Digital PCR has been developed for the detection of allelic ratio skewing in nucleic acid samples (Chang, H W et al. 2002 J Natl Cancer Inst 94, 1697-1703). Clinically, it has been shown to be useful for the detection of loss of heterozygosity (LOH) in tumor DNA samples (Zhou, W. et al. 2002 Lancet 359, 219-225). For the analysis of digital PCR results, sequential probability ratio testing (SPRT) has been adopted by previous studies to classify the experimental results as being suggestive of the presence of LOH in a sample or not (El Karoui at al. 2006 Stat Med 25, 3124-3133). In methods used in the previous studies, the cutoff value to determine LOH used a fixed reference ratio of the two alleles in the DNA of 2/3. As the amount, proportion, and concentration of fetal nucleic acids in maternal plasma are variable, these methods are not suitable for detecting trisomy 21 using fetal nucleic acids in a background of maternal nucleic acids in maternal plasma.

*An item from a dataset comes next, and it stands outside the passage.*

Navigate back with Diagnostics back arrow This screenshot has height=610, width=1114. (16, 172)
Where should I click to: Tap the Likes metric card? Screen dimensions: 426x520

It is desirable to have a noninvasive test for fetal trisomy 21 (and other imbalances) detection based on circulating fetal nucleic acid analysis, especially one that is independent of the use of genetic polymorphisms and/or of fetal-specific markers. It is also desirable to have accurate determination of cutoff values and counting of sequences, which can reduce the number of wells of data and/or the amount of maternal plasma nucleic acid molecules necessary for accuracy, thus providing increased efficiency and cost-effectiveness. It is also desirable that noninvasive tests have high sensitivity and specificity to minimize false diagnoses.
Another application for fetal DNA detection in maternal plasma is for the prenatal diagnosis of single gene disorders such as beta-thalassemia. However, as fetal DNA only constitutes a minor fraction of DNA in maternal plasma, it is thought that this approach can only detect a mutation that a fetus has inherited from its father, but which is absent from the mother. Examples of this include the 4 bp deletion in codon 41/42 of the beta-globin gene causing beta-thalassemia (Chiu R W K et al. 2002 Lancet, 360, 998-1000) and the Q890X mutation of the cystic fibrosis transmembrance conductance regulator gene causing cystic fibrosis (Gonzalez-Gonzalez et al 2002 Prenat Diagn, 22, 946-8). However, as both beta-thalassemia and cystic fibrosis are autosomal recessive conditions, in which the fetus would need to inherit a mutation from each parent before the disease would manifest itself, the detection of merely the paternally-inherited mutation would only increase the risk of having the fetus having the disease from 25% to 50%. Diagnostically this is not ideal. Thus, the main diagnostic application of the existing approach would be for the scenario when no paternally-inherited fetal mutation can be detected in maternal plasma, when the fetus can then be excluded from having the homozygous disease state. However, diagnostically, this approach has the disadvantage that the conclusion is made based on the negative detection of the paternal mutation. Thus, an approach which would allow the complete fetal genotype (be it homozygous normal, homozygous mutant, or heterozygous) to be determined from maternal plasma, without the above limitation, would be very desirable.